Challenges:
A. Answer these questions about the Pacers captioning case study below:
(i) What caption error rate did the Indiana Pacers achieve?
(ii) How long did per-game audio preparation take after the custom script was introduced?
(iii) How many languages in total does the captioning service cover?
B. Carry on writing the Pacers captioning case study below, picking up after its final line.

-------- Quoted text --------

Indiana Pacers achieve 1.14% caption error rate with Azure AI live arena captioning
Pacers Sports & Entertainment built the NBA's first live in-arena captioning service using Azure AI Foundry, cutting speech-to-text error rates by 87% and reducing model training time from five days to two minutes.
Background
Traditional speech-to-text tools failed to handle basketball's high pace, unscripted announcer commentary, and specialized vocabulary (player names, play calls, sponsor mentions). No NBA or WNBA team had solved the problem of delivering live, accurate captions to fans at scale across both mobile and in-arena displays. PS&E saw it as both an accessibility imperative and a competitive differentiator.
What Was Implemented
- Custom Azure AI Speech model trained on hundreds of hours of Pacers and Fever broadcasts within Microsoft Azure AI Foundry
- Training dataset enriched with structured text files tagging player, coach, and official names
- Custom script compressing per-game audio preparation from five days to two minutes
- Event-driven real-time delivery architecture: Azure Functions + Azure SignalR Service
- Simultaneous caption delivery to mobile app (standard WebView) and arena screens at Gainbridge Fieldhouse
- Language expansion: English → Spanish → 12 additional languages (14 total)

-------- Recorded data --------

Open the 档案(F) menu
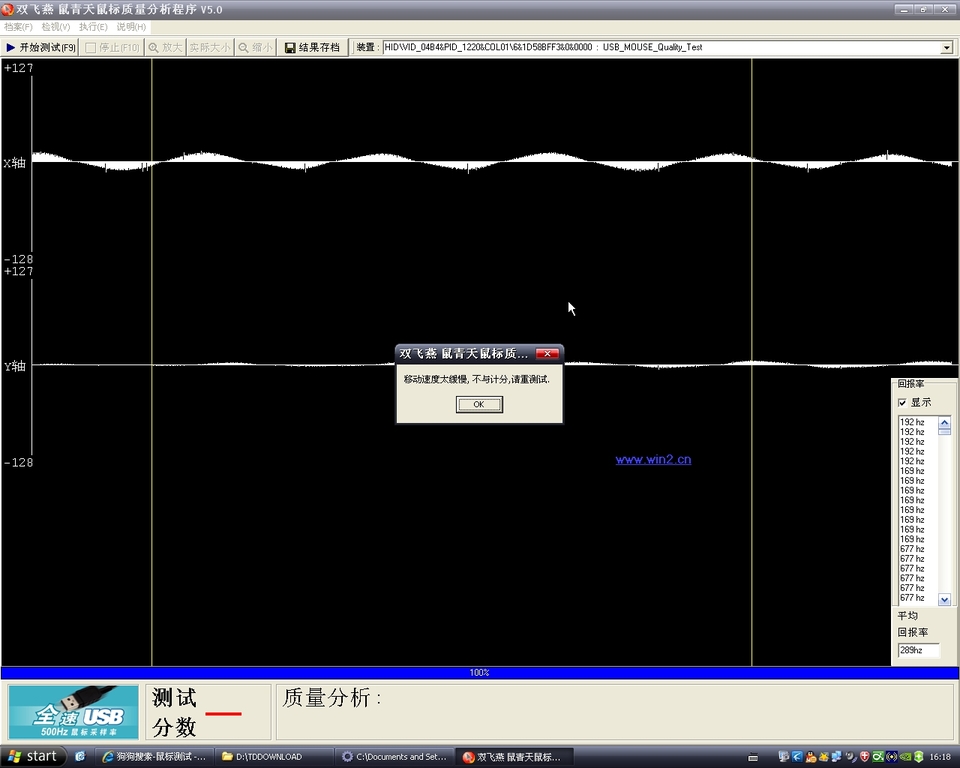Screen dimensions: 960x768 pos(18,26)

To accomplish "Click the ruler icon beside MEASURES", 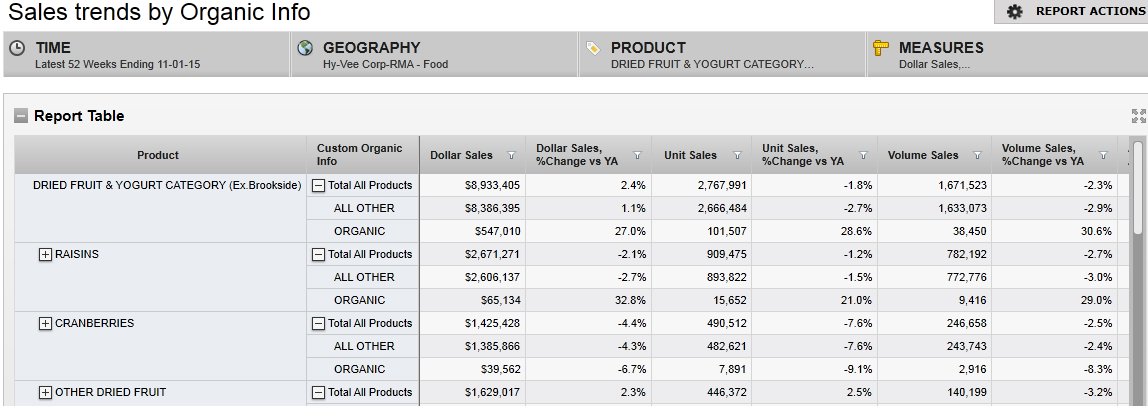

--------

Set of answers:
A.
(i) 1.14%
(ii) Two minutes
(iii) 14

B.
- Built-in content moderation filters to prevent inappropriate or misinterpreted output from reaching screens
Results
Caption error rate: 1.14% (original target was 10%; 87% better than baseline). Model preparation time: compressed from 5 days to 2 minutes ( 99.97% reduction ). Languages supported: 14 . Captions live on Pacers, Fever, and All-Star games; architecture ready to scale to concerts, comedy, and family events.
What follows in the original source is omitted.